What makes people feel insecure at work? How can you stop feeling unconfident?
People start to feel insecure at work during times of uncertainty. They develop stories—bad first drafts—largely built around their biases rather than facts. You deal with your insecurities by questioning the story you are telling yourself, and revealing the biases in those stories.
Read more about how to get over the feeling of being insecure at work.
Handling Your Own Bad First Drafts
In order to stop being insecure at work—you need to question the story you’re telling yourself, because it’s built from your insecurities and biases rather than from facts—this story is your bad first draft. When examining your bad first draft, you should question what you know about yourself, the other person in the story, and your hidden emotions.
- What you know about yourself: What do you actually know about the situation? What parts are you imagining?
- What you know about the other person: What assumptions are you making about the other person? What questions can you ask them for clarification?
- What you know about your hidden emotions: What is under the surface of my reaction? Are there insecurities or biases contributing to my story?
Secondly, you need to talk about your bad first draft in order to reveal the biases that are making you insecure at work. In this step, it’s helpful to use the phrase, “The story I’m telling myself…” This lets you express your feelings while inviting the other person to tell their side of the story. This step untangles the story, leaving just the truth—either your failure is imagined or exaggerated, or it becomes a concrete problem you can now address.

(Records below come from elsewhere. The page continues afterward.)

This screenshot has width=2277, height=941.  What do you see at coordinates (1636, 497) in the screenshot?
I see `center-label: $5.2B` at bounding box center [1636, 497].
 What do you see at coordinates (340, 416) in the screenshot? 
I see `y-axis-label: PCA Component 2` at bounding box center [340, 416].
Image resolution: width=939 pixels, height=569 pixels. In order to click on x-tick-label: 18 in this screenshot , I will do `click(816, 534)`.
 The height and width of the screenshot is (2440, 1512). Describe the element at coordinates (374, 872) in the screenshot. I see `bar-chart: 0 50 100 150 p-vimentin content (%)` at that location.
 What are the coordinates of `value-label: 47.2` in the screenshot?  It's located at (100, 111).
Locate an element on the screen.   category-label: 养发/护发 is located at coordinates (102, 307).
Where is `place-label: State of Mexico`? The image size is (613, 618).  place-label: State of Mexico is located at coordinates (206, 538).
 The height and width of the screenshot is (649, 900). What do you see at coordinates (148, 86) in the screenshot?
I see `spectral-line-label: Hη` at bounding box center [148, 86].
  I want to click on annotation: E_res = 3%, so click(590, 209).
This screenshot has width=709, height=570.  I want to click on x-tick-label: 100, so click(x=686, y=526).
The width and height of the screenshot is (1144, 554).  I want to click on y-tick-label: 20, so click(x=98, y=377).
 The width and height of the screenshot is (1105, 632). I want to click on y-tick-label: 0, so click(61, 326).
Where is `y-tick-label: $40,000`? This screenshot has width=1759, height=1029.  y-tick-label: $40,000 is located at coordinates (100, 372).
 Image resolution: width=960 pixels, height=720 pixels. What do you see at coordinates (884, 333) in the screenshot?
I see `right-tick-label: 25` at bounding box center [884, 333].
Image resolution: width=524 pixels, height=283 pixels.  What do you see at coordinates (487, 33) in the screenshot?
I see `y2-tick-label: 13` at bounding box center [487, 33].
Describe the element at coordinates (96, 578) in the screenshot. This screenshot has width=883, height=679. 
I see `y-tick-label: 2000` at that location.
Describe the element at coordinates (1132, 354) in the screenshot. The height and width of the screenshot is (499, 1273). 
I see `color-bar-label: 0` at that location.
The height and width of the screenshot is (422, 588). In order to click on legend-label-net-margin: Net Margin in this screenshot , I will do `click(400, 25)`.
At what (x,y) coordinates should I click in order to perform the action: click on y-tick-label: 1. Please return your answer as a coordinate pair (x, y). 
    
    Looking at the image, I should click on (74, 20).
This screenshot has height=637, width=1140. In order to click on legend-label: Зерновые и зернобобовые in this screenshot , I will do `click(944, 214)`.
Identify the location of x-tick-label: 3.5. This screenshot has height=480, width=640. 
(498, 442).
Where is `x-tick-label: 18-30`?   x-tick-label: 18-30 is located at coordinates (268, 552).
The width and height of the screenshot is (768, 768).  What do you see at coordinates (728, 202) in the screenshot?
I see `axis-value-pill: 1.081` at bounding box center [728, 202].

For example, you suggest an idea in a meeting and notice that your colleague Anne looked at another colleague before rejecting your idea. You assume they’ve been talking about you behind your back, and think your ideas are stupid and not worth discussing in meetings. After the meeting, you say to Anne, “You looked at Cheryl before you said no to my idea. The story I’m telling myself here is that you two have been discussing my ideas and don’t think they’re worth your time.” Her response will probably take one of two forms:
- Option A (most likely): She responds, “Not at all. We’re working on a similar idea that we have to keep under wraps for now. I was just making sure she and I were on the same page.” By talking through your story, you get complete information about what happened and realize you invented a worst-scenario connection.
- Option B (unlikely): She says, “Yes, that’s right.” While this might sting a little at first, ultimately it opens up the opportunity to have an honest discussion about her thoughts.
Handling Your Team’s Bad First Drafts
Bad first drafts are damaging enough in personal failures, but they become worse in the workplace. Bad first drafts spread easily in work environments, where people tend to believe their own stories and retell them as truth. These stories warp over time, and they make more people insecure at work. Just think of how easily “There will probably be massive layoffs at the end of the summer. No one told me but I can just feel it” can be repeated and warped into, “There will be massive layoffs in August.”
A brave leader recognizes that employers are more likely to become more insecure at work in times of uncertainty, change, and failure and gets ahead of it. You can accomplish this by inviting your team members to share their bad first drafts with you and with one another. This is most effectively done aloud—when incomplete information and worst-case scenarios are expressed, their missing logic becomes apparent.
Hearing your team’s stories and working with them to separate fact from fiction is an opportunity for you to improve your communication style moving forward. This exercise exposes where you’ve left information gaps in which imaginations and insecurities were able to run wild. Moving forward, you’re likely to continually speak to your team with transparency and give as much information as you can, in order to avoid further bad first drafts.
This exercise is also valuable because it presents the opportunity to name and grapple with the problem itself, instead of with all the misinformation around it. Instead of dealing with everyone’s fears of layoffs, you can simply say, “It’s true that our organization will undergo a lot of changes this summer, and it’s normal to be anxious. Currently, there are no layoffs planned and I will keep you updated if that changes.”
While this process of untangling bad first drafts will take some extra time on your part, recall that not spending a bit of time addressing your team’s stories now will result in a lot of wasted time fixing defensive behaviors in the future.
Using the Courage Toolbox
When you lean into all four courage-building skills in Brene Brown’s Dare to Lead—facing vulnerability, choosing and practicing values, building trust, and developing failure resilience—you gain control over how difficult situations affect you and stop feeling insecure at work. The four courage-building skills develop your ability to approach risk and failure productively, instead of reacting to them defensively and falling into behaviors that hold you back from the creativity, collaboration, and ideas that are crucial to keeping up with today’s demand for innovation.